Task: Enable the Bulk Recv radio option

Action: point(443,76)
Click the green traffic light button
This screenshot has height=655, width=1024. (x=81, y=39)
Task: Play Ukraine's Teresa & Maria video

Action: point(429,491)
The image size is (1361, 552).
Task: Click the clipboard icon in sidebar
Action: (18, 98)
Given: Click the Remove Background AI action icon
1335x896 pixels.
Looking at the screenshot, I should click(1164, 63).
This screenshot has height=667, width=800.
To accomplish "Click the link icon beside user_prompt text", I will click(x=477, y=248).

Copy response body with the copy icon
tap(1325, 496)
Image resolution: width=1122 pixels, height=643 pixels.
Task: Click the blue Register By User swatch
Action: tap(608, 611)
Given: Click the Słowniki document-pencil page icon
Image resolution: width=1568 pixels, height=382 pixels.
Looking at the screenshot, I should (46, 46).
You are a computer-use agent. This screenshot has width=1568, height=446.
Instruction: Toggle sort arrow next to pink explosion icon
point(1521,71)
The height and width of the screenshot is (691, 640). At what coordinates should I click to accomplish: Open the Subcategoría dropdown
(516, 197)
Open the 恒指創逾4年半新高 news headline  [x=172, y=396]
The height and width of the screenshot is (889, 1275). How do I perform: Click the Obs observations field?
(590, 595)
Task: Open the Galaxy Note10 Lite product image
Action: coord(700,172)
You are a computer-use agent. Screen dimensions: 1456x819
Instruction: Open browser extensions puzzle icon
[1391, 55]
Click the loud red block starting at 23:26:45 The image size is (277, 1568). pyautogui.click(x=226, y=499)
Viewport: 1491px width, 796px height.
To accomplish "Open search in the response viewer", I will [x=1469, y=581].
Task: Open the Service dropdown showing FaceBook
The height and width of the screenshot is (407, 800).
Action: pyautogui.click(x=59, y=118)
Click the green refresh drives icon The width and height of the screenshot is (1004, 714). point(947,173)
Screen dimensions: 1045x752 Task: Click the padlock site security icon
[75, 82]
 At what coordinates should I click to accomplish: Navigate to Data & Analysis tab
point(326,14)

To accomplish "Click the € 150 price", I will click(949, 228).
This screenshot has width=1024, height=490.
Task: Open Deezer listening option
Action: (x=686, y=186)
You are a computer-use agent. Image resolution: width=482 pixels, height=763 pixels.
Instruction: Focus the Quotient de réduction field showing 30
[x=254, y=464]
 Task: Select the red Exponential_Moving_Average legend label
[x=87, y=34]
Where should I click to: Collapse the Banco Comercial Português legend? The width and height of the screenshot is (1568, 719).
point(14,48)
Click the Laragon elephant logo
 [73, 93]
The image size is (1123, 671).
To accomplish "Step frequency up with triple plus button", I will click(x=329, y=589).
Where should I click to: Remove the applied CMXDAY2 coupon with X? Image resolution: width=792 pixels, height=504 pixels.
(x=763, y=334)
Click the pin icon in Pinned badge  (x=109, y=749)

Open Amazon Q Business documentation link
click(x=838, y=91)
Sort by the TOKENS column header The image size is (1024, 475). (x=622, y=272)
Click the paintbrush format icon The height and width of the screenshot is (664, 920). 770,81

• **Work instructions**:
State how many lines in the records above contain the string "point". Reply with the number alone.

• **Response to this exercise**:
6